Feuerwerk in der Haller Innenstadt. ⇥
UFUK ARSLANFür das Abbrennen von Feuerwerk an Silvester gelten die Vorgaben der ersten Verordnung zum Sprengstoffgesetz. Demnach dürfen pyrotechnische Gegenstände in unmittelbarer Nähe von Kirchen, Krankenhäusern, Kinder– und Altersheimen sowie besonders brandempfindlichen Gebäuden oder Anlagen nicht abgebrannt werden. Verbote gelten daher in diesen Bereichen sowie im Bereich der Altstadt und im Bereich der Comburg in Steinbach. Das teilt die Stadtverwaltung Schwäbisch Hall mit.
Gesetzlich sei damit geregelt, dass Feuerwerk nicht in der Nähe von Scheunen oder ähnlichen landwirtschaftlich genutzten Gebäuden abgebrannt werden darf, in denen etwa Stroh oder Heu gelagert wird. Dasselbe gilt auch für Gebäude, in denen Tiere untergebracht sind.
Ordnungsdienst unterwegs
Ein darüber hinausgehendes Verbot zum Abbrennen von Feuerwerk sieht die Stadt Schwäbisch Hall nicht vor. „Es werden Kontrollen durch den Polizeivollzugsdienst erfolgen, der in der Silvesternacht dankenswerterweise für Sicherheit und Ordnung sorgt“, schreibt die Stadtverwaltung. Ordnungswidrigkeiten in Zusammenhang mit Verstößen gegen diese Regelungen wurden in den vergangenen Jahren nicht angezeigt.
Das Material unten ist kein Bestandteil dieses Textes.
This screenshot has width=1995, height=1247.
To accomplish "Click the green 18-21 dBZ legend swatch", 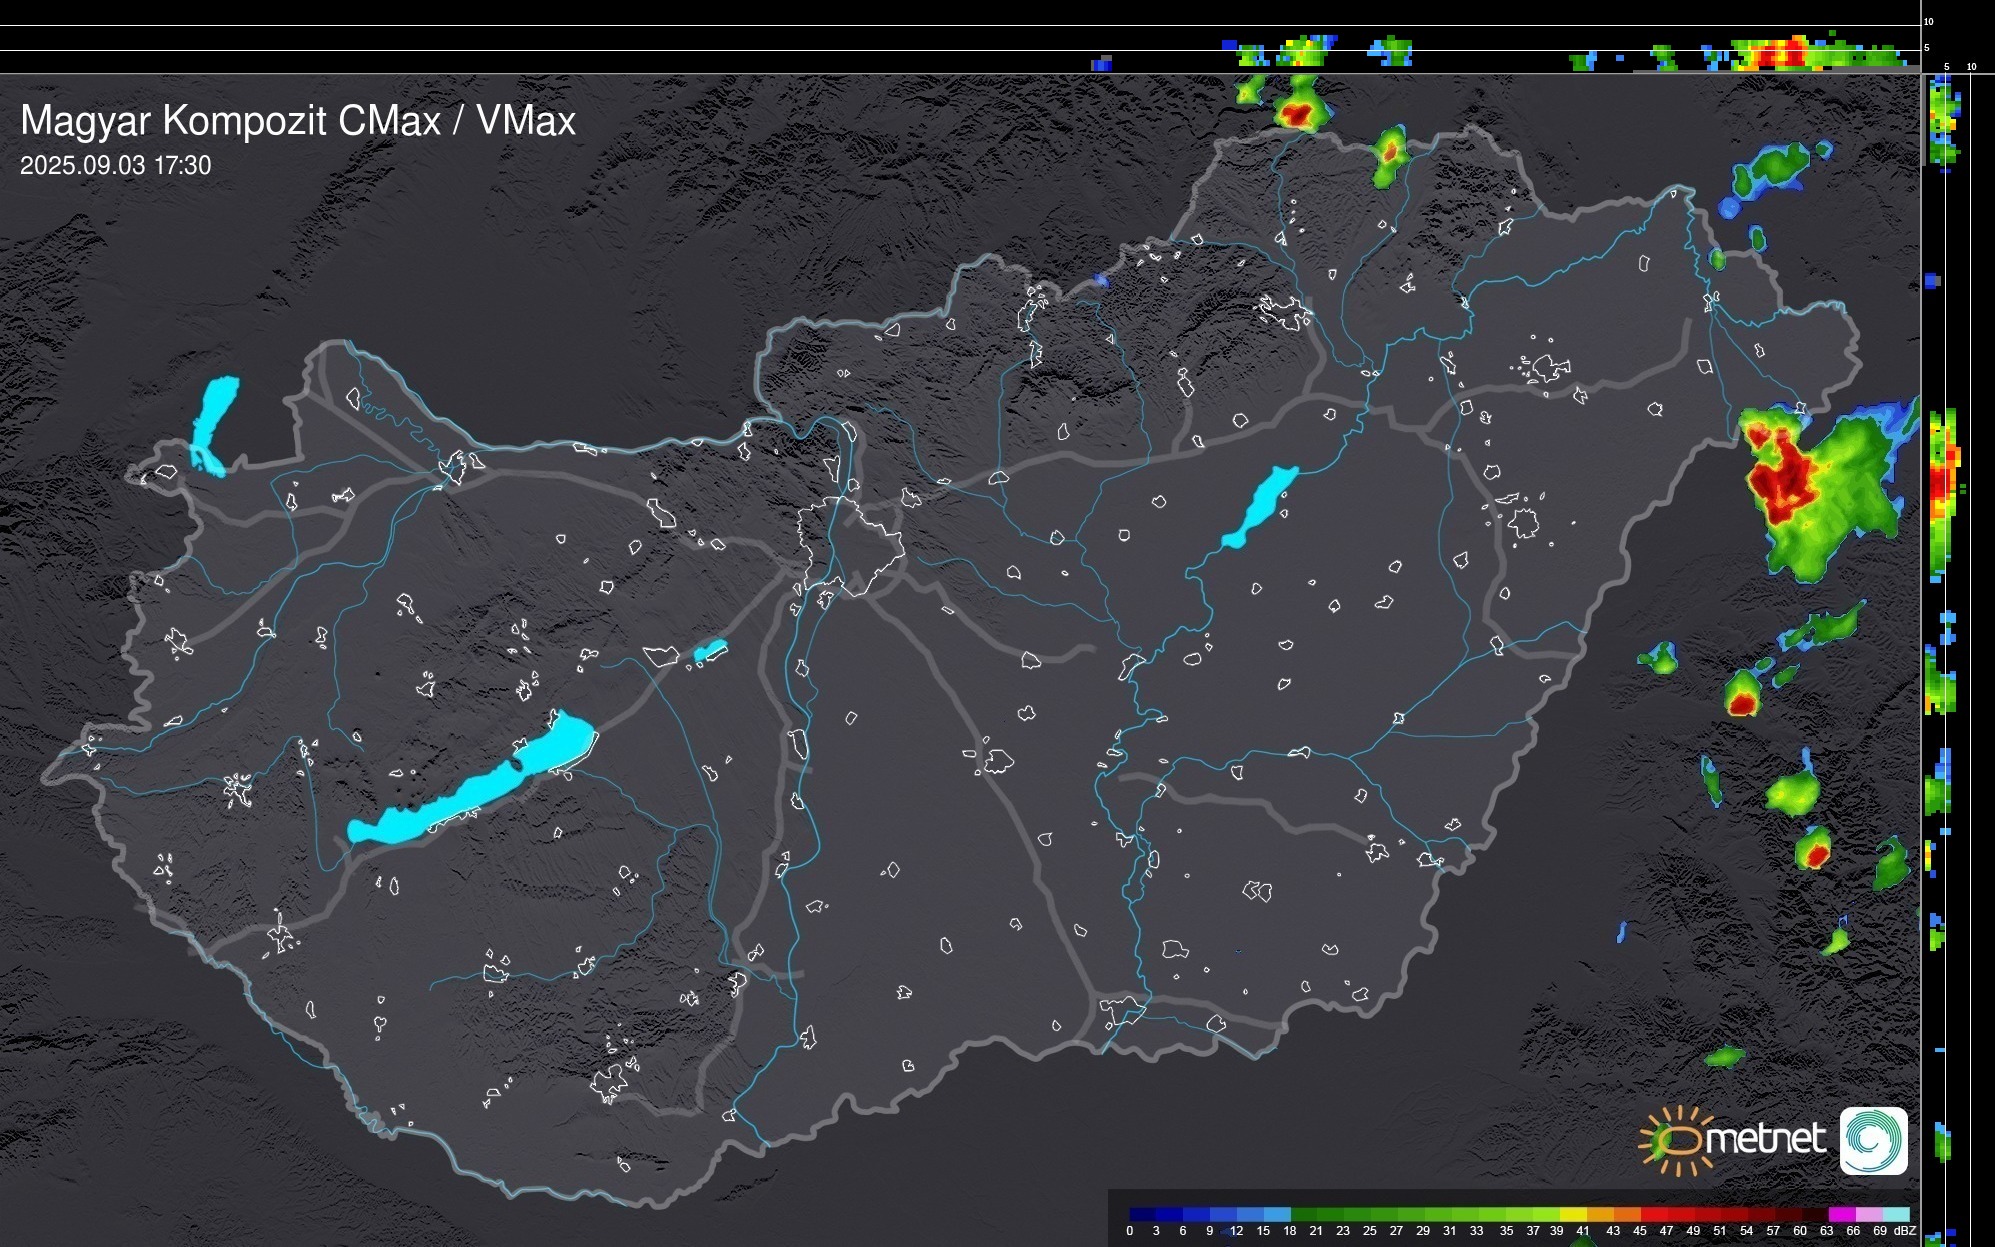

Laut dem Sprengstoffgesetz dürfen Feuerwerkskörper der Kategorie F2, zu denen die meisten Silvesterfeuerwerke zählen, nur an den letzten drei Werktagen des Jahres verkauft werden. Der Verkauf startete am 28. und erfolgt noch am 29. und 30. Dezember, da der 31. Dezember in diesem Jahr ein Sonntag ist. Offiziell darf in Deutschland vom 31. Dezember um 0 Uhr bis zum 1. Januar um 24 Uhr geknallt werden. Gemeinden können allerdings davon abweichende Regeln festlegen, was in Hall aber nicht der Fall ist.